Despite the financial albatross around the EFF and other parties’ necks, it would be advisable for the EFF to reconsider this position. 

The national coattail

The ANC brand is strongest on the national ballot. It is clear from the recent national elections that the overwhelming majority of South Africans trust the ANC with governing South Africa. The ANC over-performs on the national ballot when one compares its returns on the provincial ballot, and in turn on the local government ballot. 

Despite voter’s misgivings about the way the Eastern Cape is run, the coattail effect aids the ANC and weakens the opposition on the provincial ballot. This hypothesis would suggest that the ANC on a local government level would have a residual advantage as well in a single election, as the party further down the ballot derives benefit from all three tiers of government having their election on the same day. 

The coattail effect is the tendency for a popular political party leader or a popular political party to garner votes for other candidates of the same party, “down ballot”, as it’s called, in an election. 

No longer just a northern party

The EFF, followed by the Freedom Front Plus (FF+) were the major winners in the 2019 national elections. The EFF won an additional 19 seats and transformed itself from a “northern” party to a party which made serious inroads across the country, especially in KwaZulu-Natal. 

The party currently has eight seats in eThekwini and if one had to use the 2019 results as an indicator of the EFF’s support in eThekwini, they would win 25 seats this time round. In Newcastle, the EFF would grow from five seats to 11 seats, and if they and the opposition parties could get the ANC under 50% in this steel town, they would have the best opportunity to don the mayoral chain as they finish ahead of the IFP and the DA. 

The EFF also grew between 2016 and 2019. This is contrasted with the DA and the IFP, who went backwards. The EFF and the FF+ were on an upward trajectory, and performed better than they did in 2016. 

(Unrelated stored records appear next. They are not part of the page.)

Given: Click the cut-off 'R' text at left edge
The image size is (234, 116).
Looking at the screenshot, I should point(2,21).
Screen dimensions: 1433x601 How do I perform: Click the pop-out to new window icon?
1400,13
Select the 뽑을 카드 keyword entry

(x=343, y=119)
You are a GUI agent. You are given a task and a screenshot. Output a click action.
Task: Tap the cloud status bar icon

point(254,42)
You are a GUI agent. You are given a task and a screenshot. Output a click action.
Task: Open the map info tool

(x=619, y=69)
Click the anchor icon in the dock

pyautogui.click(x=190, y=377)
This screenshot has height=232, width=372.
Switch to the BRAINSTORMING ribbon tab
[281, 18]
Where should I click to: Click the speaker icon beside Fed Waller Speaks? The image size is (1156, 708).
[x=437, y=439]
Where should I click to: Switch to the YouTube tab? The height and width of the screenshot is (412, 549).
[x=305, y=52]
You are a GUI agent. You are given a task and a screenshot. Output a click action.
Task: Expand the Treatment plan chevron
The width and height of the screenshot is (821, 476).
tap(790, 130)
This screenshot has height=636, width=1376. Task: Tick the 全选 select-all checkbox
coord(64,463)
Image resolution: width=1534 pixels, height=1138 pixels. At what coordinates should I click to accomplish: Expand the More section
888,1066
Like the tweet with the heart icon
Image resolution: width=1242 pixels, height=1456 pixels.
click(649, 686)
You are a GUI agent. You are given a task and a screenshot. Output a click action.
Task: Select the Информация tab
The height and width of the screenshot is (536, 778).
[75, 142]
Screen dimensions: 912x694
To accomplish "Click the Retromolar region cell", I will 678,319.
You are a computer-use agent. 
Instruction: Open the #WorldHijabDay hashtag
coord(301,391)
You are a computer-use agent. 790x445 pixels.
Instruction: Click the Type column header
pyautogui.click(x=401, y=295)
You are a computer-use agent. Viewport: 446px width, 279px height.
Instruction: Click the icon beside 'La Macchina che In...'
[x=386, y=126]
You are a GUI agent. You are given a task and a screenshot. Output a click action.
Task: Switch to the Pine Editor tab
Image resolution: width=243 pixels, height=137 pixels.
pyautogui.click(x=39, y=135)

Thus, if you had to replicate the 2019 provincial results in the municipalities and wards where the EFF historically performed the best in 2016 and in by-elections between the two elections, a fair assumption would be that the EFF would perform better in these areas, not worse. 

Lucky 13?

In 2016, voters in 11 wards decided to elect an EFF ward councillor. With the EFF electing not to serve in any mayoral committee where the ANC received less than 50% of the seats, these 11 wards would be the showcase of how EFF ward councillors could better serve their residents, than the ANC or the DA could. 

The party would also win an additional two wards from the ANC in by-elections, increasing the EFF’s tally to 13. 

The bulk of these wards were in the North West, followed by Limpopo.

The EFF performed best in mining areas. It also has strong links to Seshego, Polokwane where Julius Malema hails from. The adopted heartland of the party are the wards around or near the mines of Rustenburg, Thabazimbi and Madibeng. 

It is indisputable that the EFF improved its showing in 2019 compared to 2016. How did they perform in the 13 wards they rule, and how did they perform in the municipalities of Rustenburg, Polokwane and Thabazimbi when one puts the 2019 provincial results up against the 2016 results?

The EFF would have lost 11 of the 13 wards they currently run. Besides for a single ward in Rustenburg and a single ward in Polokwane, the party would have lost the opportunity to serve those wards with an elected ward councillor. 

Below is a table showing how the EFF and the ANC performed in these wards when one considers the voting districts which make up the ward on the provincial ballot from 2019 versus the 2016 local government election result or in a more recent by-election in that ward. 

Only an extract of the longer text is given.